Abstract

A nationwide 6-year surveillance of resistance in Escherichia coli, Klebsiella pneumoniae, Proteus mirabilis and Pseudomonas aeruginosa from clinical specimens of patients from ten Intensive Care Units and ten Urology Services was started in 1995. MICs of amoxycillin, amoxycillin/clavulanate, trimethoprim, cotrimoxazole, norfloxacin, ciprofloxacin, cefaclor, ceftazidime, imipenem and gentamicin were determined by broth microdilution. Intensive Care Units had higher resistance levels of amoxycillin/clavulanate, cefaclor and ceftazidime ( P<0.005) and lower resistance levels of nitrofurantoin, trimethoprim, cotrimoxazole and quinolones ( P<0.01) than Urology Services.
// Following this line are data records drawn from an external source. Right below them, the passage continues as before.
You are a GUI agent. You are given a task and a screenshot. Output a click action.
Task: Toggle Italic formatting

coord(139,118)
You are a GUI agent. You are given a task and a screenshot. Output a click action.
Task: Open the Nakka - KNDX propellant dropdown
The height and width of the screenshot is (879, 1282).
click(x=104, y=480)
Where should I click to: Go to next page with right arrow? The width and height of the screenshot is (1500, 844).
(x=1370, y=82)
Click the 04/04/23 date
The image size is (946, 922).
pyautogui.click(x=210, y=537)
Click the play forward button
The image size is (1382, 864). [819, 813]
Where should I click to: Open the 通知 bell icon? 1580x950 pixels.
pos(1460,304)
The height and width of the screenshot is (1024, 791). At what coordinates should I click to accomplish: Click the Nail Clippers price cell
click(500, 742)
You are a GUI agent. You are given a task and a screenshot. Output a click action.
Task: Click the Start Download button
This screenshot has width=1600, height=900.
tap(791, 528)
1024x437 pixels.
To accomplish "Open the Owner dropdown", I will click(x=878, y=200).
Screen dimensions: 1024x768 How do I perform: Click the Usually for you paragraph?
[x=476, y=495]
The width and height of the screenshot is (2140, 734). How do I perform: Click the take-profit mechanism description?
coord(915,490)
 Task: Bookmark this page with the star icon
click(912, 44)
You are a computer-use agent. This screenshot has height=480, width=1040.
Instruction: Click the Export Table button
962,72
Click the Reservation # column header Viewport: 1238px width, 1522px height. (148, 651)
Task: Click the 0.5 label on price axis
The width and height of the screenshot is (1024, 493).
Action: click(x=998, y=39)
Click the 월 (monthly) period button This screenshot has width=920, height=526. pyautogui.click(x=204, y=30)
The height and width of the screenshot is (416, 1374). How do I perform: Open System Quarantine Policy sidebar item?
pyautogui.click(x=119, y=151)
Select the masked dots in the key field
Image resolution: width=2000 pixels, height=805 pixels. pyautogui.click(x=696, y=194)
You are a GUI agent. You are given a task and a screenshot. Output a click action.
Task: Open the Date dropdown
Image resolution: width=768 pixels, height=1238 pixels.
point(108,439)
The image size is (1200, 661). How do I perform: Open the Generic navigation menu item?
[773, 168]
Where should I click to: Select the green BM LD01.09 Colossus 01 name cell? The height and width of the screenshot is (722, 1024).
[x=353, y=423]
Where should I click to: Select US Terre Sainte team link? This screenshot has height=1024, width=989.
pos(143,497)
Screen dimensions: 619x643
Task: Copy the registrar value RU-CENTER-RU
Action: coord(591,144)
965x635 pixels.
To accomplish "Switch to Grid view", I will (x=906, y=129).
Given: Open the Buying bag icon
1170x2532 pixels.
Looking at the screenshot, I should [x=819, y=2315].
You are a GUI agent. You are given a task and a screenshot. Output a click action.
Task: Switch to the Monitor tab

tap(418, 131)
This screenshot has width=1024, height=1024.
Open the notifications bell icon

Changes in MIC distributions in time and development of resistant clusters were observed for nitrofurantoin ( E. coli), amoxycillin ( E. coli, P. mirabilis), amoxycillin/clavulanate ( E. coli) and for quinolones ( E. coli). The overall resistance level of ceftazidime and gentamicin was <5%, but this fluctuated with the appearance and disappearance of resistant clones in some Intensive Care Units. Quinolone resistance among P. aeruginosa from Intensive Care Units fluctuated between 7 and 14%.